New Joslin Diabetes Program


This information on the Joslin website does beg some questions. Are they really enthused about the “Joslin Everywhere” program? Or will this become an untenable drain on the funds and be kicked to the curb and abandoned like so many other projects? This article on the Joslin website sounds great and I wish them success. I will be watching and hopefully there will be some transparency. The introduction to the article sounds impressive, “Catherine Carver, M.S., A.N.P., C.D.E., Vice President for Advocacy and Planning is one of the key movers behind Joslin’s bid to bring diabetes care into the 21st century with Joslin Everywhere, a digital care and education platform in the works at Joslin Diabetes Center.”

The next paragraph sounds even more impressive. It says, “Imagine Joslin’s resources being available to everybody, anywhere, on their phone, on their computer or tablet, by live video chat. But not as boilerplate, instead, in a form tailored to the patient’s individual needs. For example, suppose the patient is Mexican and wants to know about nutrition and diabetes- Joslin Everywhere would present him with food choices in Spanish that are common to the Mexican food mores. Expanding beyond face-to-face office visits is the only way we can remain relevant in the face of the tsunami of new diabetes cases coming our way. The only way we can hope to stem this epidemic is to reach people through other mediums.” Since this is still “in the works,” words to watch are “boilerplate” and “patient's individual needs.”

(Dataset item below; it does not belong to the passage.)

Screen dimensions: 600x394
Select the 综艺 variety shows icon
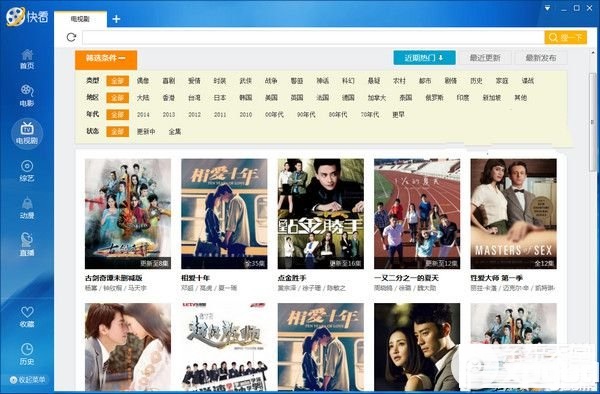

The example really says nothing other than they will use the person's language and nothing about not boilerplating for the average Mexican. The food choices may still be heavy on carbohydrates and low fat. Also, there is no mention about having the patient use a blood glucose meter to see if what they recommend causes blood glucose to spike. This begs another question of what will be the effects for people with diabetes. Will it mean more platitudes and then the one size fits all whole grains, low fat mantra. Will we see more emphasis on testing to help people manage their prediabetes to prevent type 2 diabetes – this is highly unlikely.

Or will Joslin make use of some of the new information to test people early to prevent even prediabetes. “Researchers at Sweden's Lund University have identified a "promising candidate" for a test that will indicate an early risk for type 2 diabetes, up to 10 years before diagnosing diabetes.” If Joslin is sincere in reaching people through other mediums to stop the diabetes epidemic, this should be on the table quickly for evaluation and if it works, all doctors throughout the world should make use of it. However, I doubt Joslin will be this progressive.

Is this only for Joslin patients? And the next question - how is Joslin being reimbursed or paid? Initially this is all it can be as there are many hoops to jump through to be reimbursed for time spent. In the state of Massachusetts, there is a law in place effective November 5, 2012 that states: “Alternative payments have the potential to provide incentives for efficiency in the delivery of services that are absent in the fee-for-service system, while potentially promoting improvements in quality through better coordination of care.” In other words, private insurers are beginning to understand there are benefits of touching patients in the best venue for the patient. This often means reduced costs for the insurer in the long-term.